(Rows from a screen grounding dataset)
-- begin --
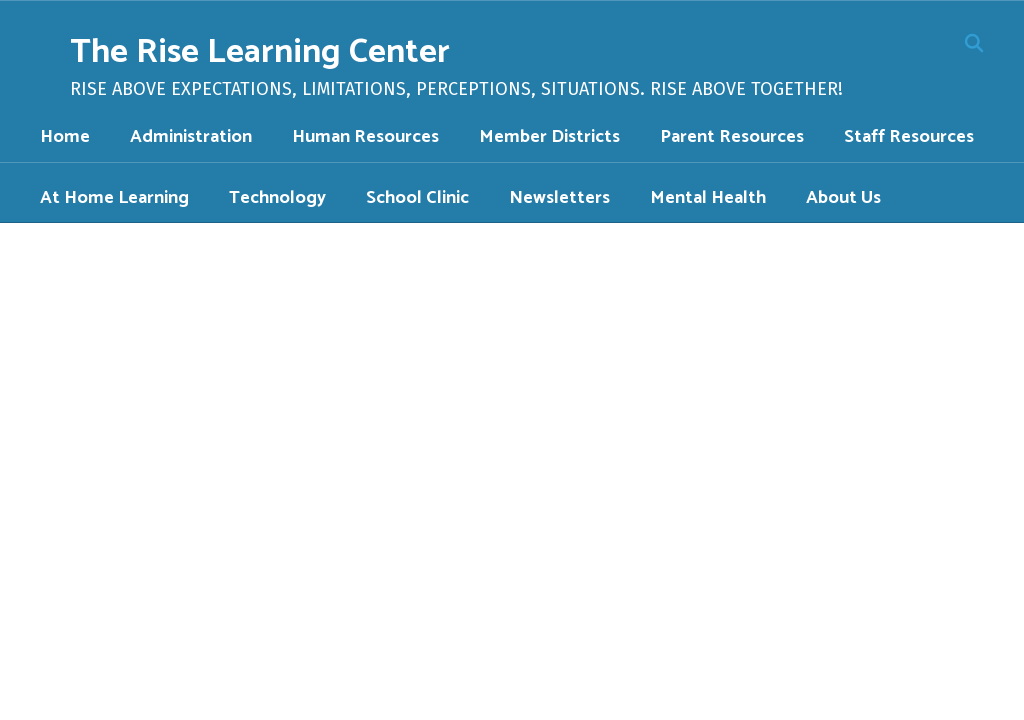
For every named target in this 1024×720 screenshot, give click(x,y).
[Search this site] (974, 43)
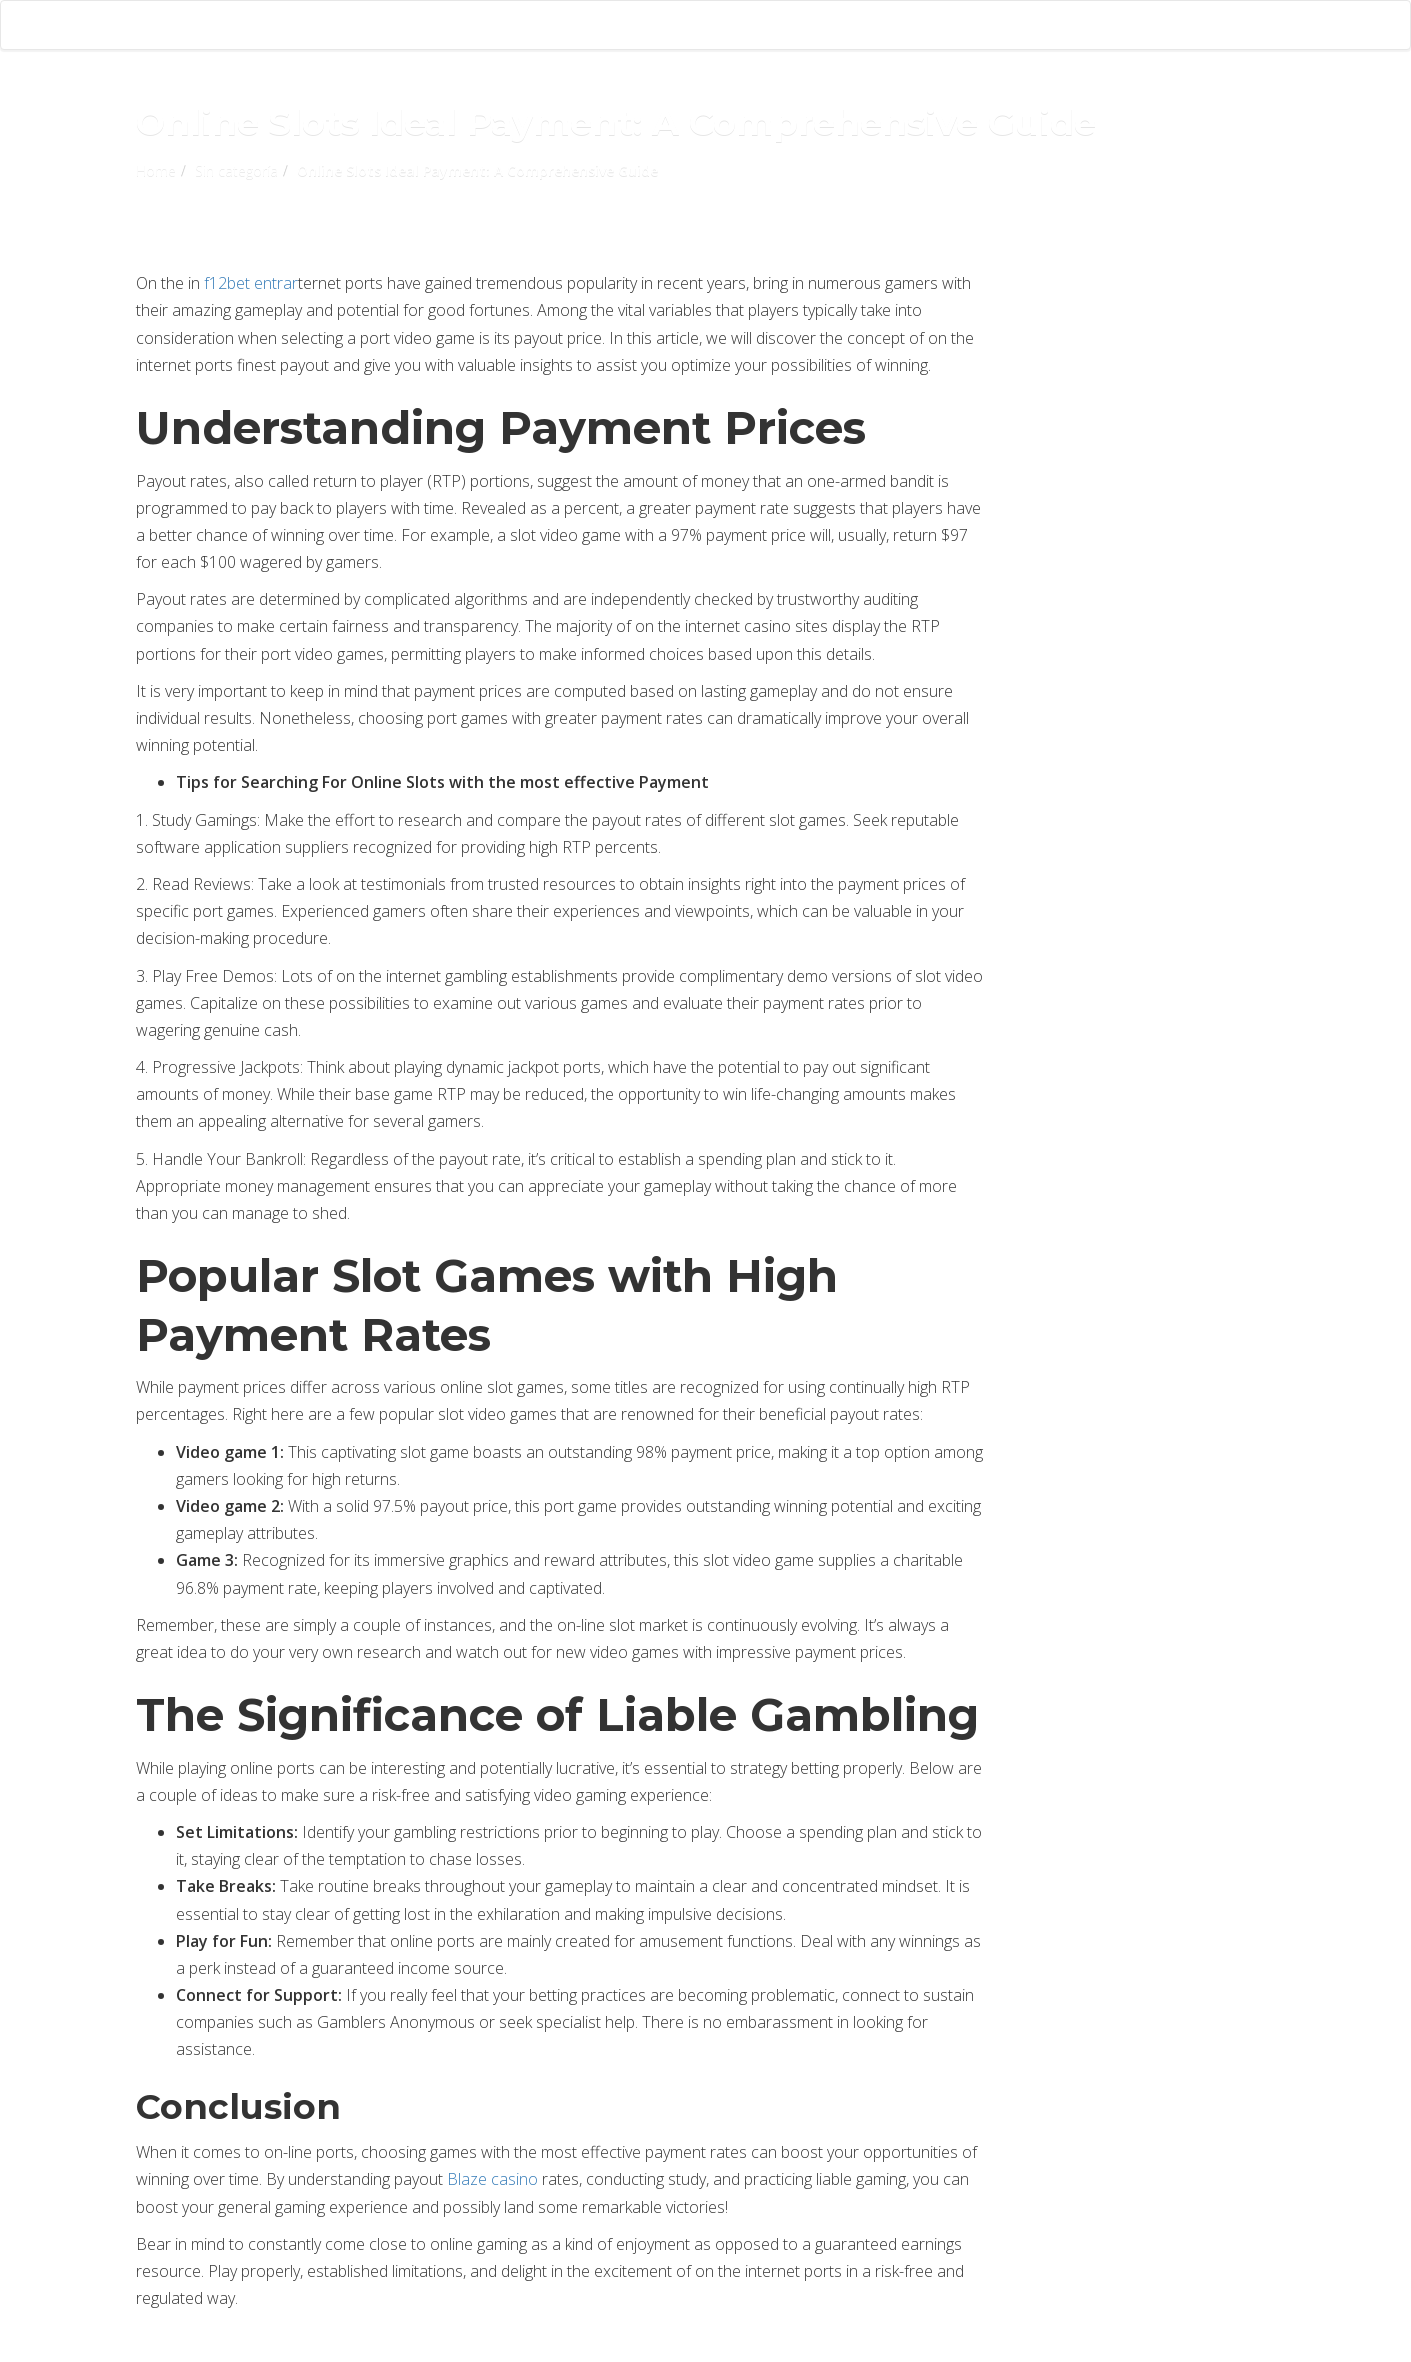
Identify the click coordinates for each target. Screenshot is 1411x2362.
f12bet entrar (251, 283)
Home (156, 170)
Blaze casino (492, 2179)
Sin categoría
-- end --
[Task directions] Reproduce all the lines of the material above, requests included, adding 112 to each coordinate in the answers. Leave the pictures out.

[Response to the exercise]
For every named target in this 1024×720 screenshot, give click(x,y).
[Search this site] (1086, 155)
Identify the click coordinates for each target. Screenshot is 1411x2362.
f12bet entrar (363, 395)
Home (268, 282)
Blaze casino (604, 2291)
Sin categoría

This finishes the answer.